Etonnant, les plus favorables à la vaccination seraient plutôt les hommes, avec un niveau d’études et une catégorie socioprofessionnelle élevés et peu de comorbidités. « La problématique est la suivante : les personnes pour lesquelles la vaccination propose une balance bénéfice/risque extrêmement favorable sont les moins disposées à se faire vacciner, c’est donc un enjeu de santé publique », résume le sociologue. Pourquoi cette méfiance ? 67 % des personnes interrogées pensent que les vaccins sont efficaces. Mais seulement 51 % pensent avoir assez d’informations sur les effets indésirables.
Quelles actions mettre en place ?
« Il y a peut-être quelque chose à faire pour mieux communiquer sur l’innocuité des vaccins », reprend celui qui a mené l’enquête. Mais également sur le fait que les vaccins ne sont pas contre-indiqués en cas de traitement contre le diabète. Il faut rendre l’information plus claire face à un public qui a suivi peu d’études. Et la diffuser sur les réseaux sociaux, où beaucoup de ces personnes s’informent.
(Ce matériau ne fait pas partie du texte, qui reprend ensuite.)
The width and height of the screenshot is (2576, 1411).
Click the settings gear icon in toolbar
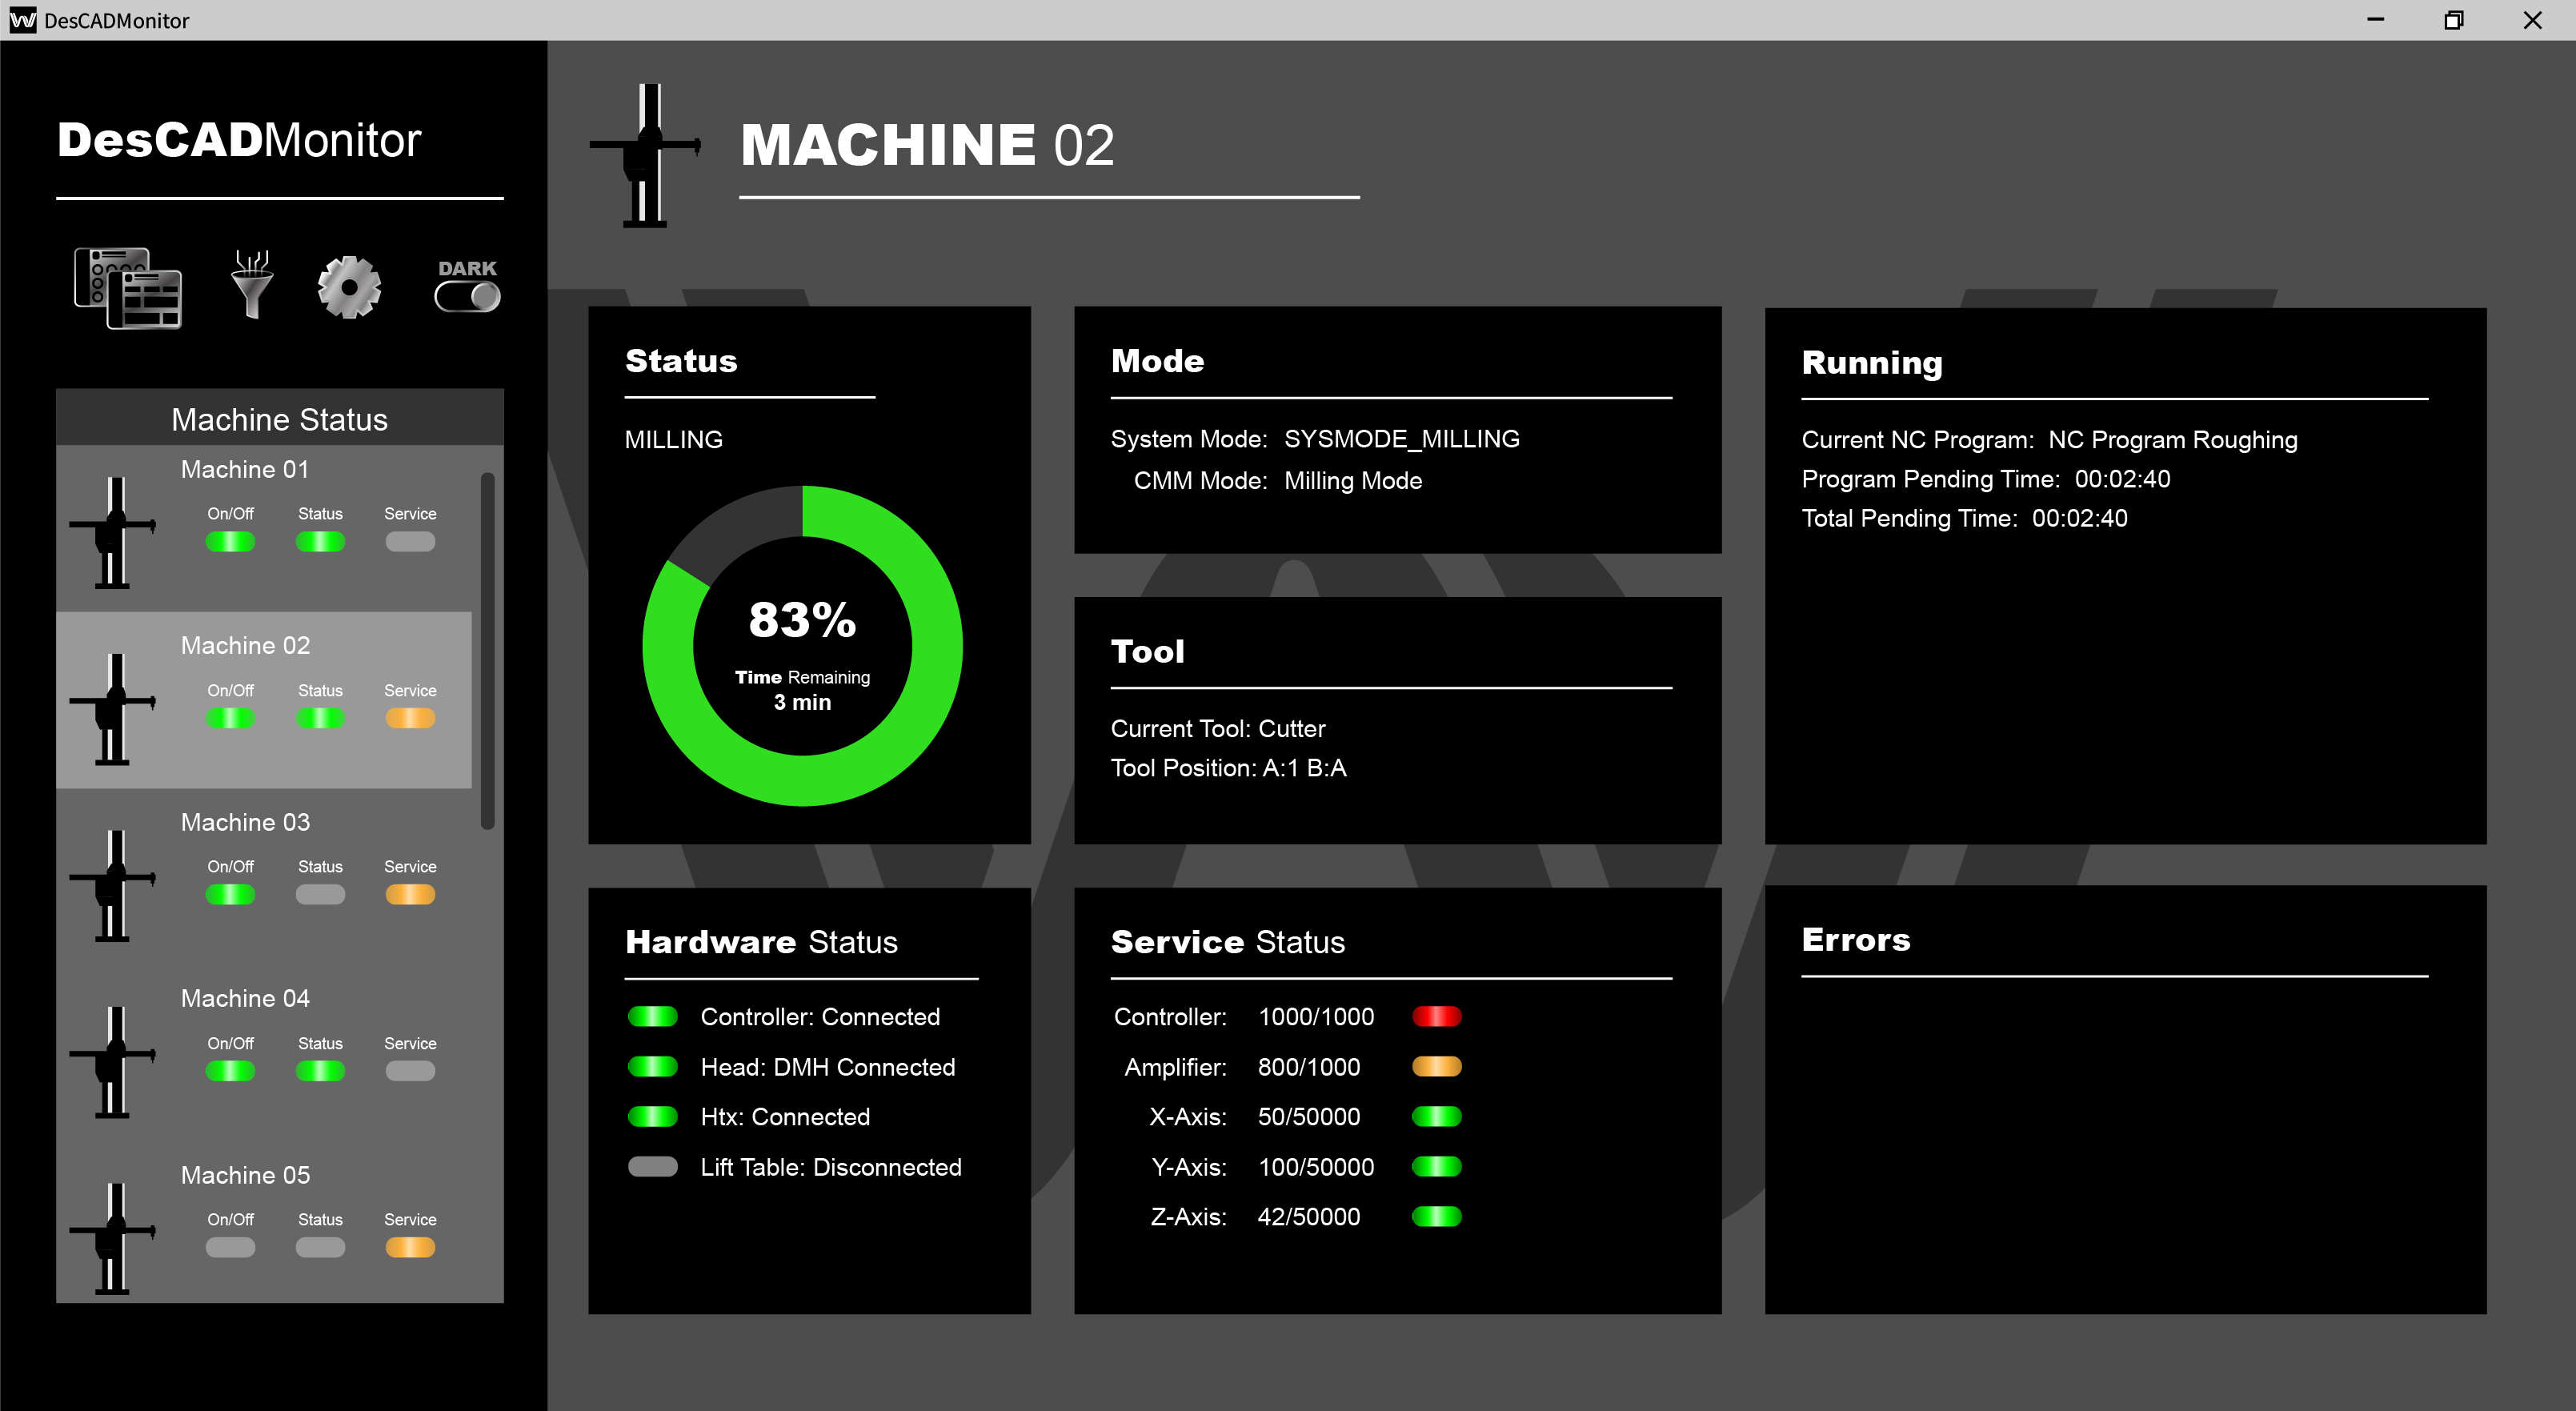pos(347,288)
Si la Caisse nationale d’Assurance Maladie (Cnam) a déjà mis en place des actions pour « aller vers » ce public récalcitrant, elle veut passer la seconde. En lançant dès cette semaine une information à destination des pharmaciens, pour que ces derniers trouvent des éléments de langage afin d’expliquer l’efficacité, l’innocuité des vaccins et la responsabilité collective en jeu. Un webinaire, toujours pour les pharmaciens, devrait par ailleurs être organisé la semaine prochaine, toujours dans cet objectif. « On pense que les pharmaciens sont les plus à même de convaincre : ce sont des professionnels de confiance, qui savent qui est diabétique, puisqu’ils délivrent les traitements », reprend Marguerite Cazeneuve. Parallèlement, la Cnam tente de délivrer aux médecins traitants la liste de leurs patients qui ne sont pas vaccinés. Mais pour le moment, la Cnil semble réticente.
Mais combien de ces patients diabétiques non vaccinés font partie des indécis et des antivax ? « On pense que dans ces 15 %, il y a des personnes qu’on peut convaincre, assure Marguerite Cazeneuve. Plus on avance, plus c’est dur. Mais ces efforts valent le coup. » Jean-François Thébaut veut également croire que ce travail de conviction, qui pourra aussi passer par les associations, portera ses fruits. « Contrairement à ce qu’on pensait, l’épidémie n’est pas finie, regrette-t-il. C’est extrêmement important de mobiliser pour éviter les croyances autour du vaccin. D’autant qu’on a vu que cela pouvait considérablement évoluer. La défiance en janvier vis-à-vis de l’ARN messager s’est transformée en engouement. S’acharner sur les 15 % qui restent, c’est aussi travailler sur les futurs rappels. »
Plus de 70 % des Français « à risque » ont reçu une première dose
L’Assurance Maladie publie, sur le site Data vaccin Covid, les taux de vaccination des Français par âge, mais également par pathologie. Au 27 juin, 71,4 % des personnes de 18 ans et plus souffrant d’au moins une pathologie grave et/ou chronique ont reçu une première dose de vaccin contre le Covid-19. Mais la Cnam a identifié deux pathologies pour lesquelles il faudra accélérer : l’obésité et les maladies psychiatriques.